§ Task description
Using the entries below, say how many of the lines carry "avatar". Write the number alone.

§ Raw data

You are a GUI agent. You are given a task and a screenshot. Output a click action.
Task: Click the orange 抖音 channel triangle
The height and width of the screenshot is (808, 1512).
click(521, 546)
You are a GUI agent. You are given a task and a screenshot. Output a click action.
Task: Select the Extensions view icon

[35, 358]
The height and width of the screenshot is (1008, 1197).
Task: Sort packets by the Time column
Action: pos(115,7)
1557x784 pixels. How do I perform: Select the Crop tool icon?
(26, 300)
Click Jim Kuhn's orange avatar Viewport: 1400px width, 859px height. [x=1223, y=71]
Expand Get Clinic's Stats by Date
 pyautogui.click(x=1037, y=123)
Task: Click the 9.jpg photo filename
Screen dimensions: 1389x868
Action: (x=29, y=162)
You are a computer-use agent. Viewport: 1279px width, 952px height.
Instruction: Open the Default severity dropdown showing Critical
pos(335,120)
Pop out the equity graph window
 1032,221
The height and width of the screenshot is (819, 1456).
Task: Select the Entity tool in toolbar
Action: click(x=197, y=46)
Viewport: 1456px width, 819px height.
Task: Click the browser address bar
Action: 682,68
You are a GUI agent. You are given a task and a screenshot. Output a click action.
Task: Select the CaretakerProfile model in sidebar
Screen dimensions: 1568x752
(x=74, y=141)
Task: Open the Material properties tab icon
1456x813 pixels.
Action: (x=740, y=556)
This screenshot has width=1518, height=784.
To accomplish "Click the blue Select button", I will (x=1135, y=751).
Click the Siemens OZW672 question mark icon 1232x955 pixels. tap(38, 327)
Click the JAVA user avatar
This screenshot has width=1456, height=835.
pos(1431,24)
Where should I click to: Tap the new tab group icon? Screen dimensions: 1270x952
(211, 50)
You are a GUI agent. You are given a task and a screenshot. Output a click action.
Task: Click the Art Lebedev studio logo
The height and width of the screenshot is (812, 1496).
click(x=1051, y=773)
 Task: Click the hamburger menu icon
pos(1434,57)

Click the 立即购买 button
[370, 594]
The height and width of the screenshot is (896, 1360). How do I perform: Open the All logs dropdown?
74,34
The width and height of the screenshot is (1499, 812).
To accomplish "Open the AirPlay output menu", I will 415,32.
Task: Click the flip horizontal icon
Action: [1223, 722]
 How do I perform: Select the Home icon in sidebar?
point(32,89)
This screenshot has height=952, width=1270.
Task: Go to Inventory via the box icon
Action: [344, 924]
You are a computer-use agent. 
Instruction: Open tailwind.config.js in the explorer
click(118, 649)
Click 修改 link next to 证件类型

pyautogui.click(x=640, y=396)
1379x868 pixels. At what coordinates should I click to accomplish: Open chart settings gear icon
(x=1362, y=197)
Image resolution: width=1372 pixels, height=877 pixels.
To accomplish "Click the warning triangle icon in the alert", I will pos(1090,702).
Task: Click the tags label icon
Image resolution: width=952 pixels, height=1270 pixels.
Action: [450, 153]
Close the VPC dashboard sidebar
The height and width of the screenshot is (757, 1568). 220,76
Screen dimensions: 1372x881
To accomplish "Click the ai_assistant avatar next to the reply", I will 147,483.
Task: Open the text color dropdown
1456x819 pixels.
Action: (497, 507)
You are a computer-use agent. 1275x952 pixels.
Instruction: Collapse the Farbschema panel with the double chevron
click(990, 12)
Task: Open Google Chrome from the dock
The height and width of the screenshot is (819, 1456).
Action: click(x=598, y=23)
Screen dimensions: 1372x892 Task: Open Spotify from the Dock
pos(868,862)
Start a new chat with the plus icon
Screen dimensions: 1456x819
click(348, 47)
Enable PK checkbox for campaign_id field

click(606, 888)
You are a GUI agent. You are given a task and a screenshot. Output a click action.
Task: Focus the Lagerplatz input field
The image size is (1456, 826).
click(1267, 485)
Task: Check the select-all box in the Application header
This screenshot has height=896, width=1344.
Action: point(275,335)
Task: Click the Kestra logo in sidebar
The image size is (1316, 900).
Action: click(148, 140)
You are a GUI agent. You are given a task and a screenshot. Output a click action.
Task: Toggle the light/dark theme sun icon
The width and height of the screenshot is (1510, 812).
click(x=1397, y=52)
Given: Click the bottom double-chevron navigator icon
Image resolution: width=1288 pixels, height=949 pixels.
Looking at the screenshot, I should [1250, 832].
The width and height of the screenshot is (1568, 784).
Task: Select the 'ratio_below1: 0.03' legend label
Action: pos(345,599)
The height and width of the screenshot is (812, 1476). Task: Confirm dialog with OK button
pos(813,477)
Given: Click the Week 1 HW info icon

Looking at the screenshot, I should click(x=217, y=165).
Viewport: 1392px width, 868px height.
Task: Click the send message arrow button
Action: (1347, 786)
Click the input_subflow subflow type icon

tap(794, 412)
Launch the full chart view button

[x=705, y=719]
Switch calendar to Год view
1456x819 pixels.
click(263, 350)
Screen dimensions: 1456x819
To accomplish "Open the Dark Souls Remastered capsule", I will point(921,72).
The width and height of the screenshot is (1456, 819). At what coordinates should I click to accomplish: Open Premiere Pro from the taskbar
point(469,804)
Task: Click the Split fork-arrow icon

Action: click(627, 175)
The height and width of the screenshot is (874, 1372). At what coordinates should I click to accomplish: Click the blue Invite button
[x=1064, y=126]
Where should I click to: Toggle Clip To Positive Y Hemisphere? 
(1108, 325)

§ Response for this exercise
3